_Tasks and exercises_.
1 - In the Ledger Recover whitepaper article, when is the Ledger Recover service to be launched?
2 - Rewrite the Ledger Recover whitepaper article starting with "- Backing up" and going on through "CTO Charles Guillemet.", putting "seed phrase" in place of "Secret Recovery Phrase".

_Document excerpt_.
** begin **

Ledger Recover Technical Whitepaper Released

Although a welcome move, the technical whitepaper has failed to alleviate the key concerns surrounding the upcoming recover service, whose source code is said to be released this summer.

Ledger Recover Technical Whitepaper Released
  • "Today, we are publishing the Ledger Recover White Paper, a key step in allowing anyone to audit the cryptographic protocols."
  • In this white paper, you will find thorough coverage of Ledger Recover’s system design, the cryptographic protocol design and security goals, as well as details on the three primary operational flows:

    - Backing up your Secret Recovery Phrase
    - Restoring it on a new Ledger device
    - Securely deleting your backups
  • "The main takeaway from the White Paper? Our upcoming service to be launched in Q4 2023, Ledger Recover, provided by Coincover, is 100% secure, and you can learn precisely how it works technically and examine the service yourself," said Ledger's CTO Charles Guillemet.

** end **

_Data supplied_.

** begin **

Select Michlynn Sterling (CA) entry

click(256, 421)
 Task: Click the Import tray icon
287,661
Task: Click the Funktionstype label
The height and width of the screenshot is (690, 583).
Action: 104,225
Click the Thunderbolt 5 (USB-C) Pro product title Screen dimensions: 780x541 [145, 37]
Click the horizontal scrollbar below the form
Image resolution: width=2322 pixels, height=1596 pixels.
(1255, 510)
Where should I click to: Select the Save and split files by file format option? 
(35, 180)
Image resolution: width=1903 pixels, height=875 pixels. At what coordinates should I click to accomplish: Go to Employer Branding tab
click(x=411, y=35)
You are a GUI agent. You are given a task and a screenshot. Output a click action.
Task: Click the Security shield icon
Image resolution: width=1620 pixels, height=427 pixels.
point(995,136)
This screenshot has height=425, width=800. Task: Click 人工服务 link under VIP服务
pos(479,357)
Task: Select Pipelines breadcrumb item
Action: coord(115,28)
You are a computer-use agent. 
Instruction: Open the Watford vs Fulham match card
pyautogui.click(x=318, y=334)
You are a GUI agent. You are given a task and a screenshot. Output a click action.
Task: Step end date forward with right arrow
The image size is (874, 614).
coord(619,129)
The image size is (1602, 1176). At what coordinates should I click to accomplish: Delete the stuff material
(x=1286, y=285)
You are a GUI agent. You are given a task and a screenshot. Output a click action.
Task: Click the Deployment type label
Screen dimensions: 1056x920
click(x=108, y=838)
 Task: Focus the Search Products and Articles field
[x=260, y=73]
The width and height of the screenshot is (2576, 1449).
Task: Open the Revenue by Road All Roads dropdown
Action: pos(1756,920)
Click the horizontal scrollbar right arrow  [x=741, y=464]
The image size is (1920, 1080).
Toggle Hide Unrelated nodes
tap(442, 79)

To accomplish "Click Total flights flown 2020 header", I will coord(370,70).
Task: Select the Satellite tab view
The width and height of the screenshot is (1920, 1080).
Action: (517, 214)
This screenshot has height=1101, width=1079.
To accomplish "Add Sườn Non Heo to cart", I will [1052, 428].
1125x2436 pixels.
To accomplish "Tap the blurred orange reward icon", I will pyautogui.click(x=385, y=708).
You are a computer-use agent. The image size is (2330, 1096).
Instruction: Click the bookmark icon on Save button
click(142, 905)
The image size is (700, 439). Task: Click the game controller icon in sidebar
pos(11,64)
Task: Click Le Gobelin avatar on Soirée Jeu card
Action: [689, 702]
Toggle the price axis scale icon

** end **

_Solved problems_.
1 - In Q4 2023.

2 -
- Backing up your seed phrase
    - Restoring it on a new Ledger device
    - Securely deleting your backups
  • "The main takeaway from the White Paper? Our upcoming service to be launched in Q4 2023, Ledger Recover, provided by Coincover, is 100% secure, and you can learn precisely how it works technically and examine the service yourself," said Ledger's CTO Charles Guillemet.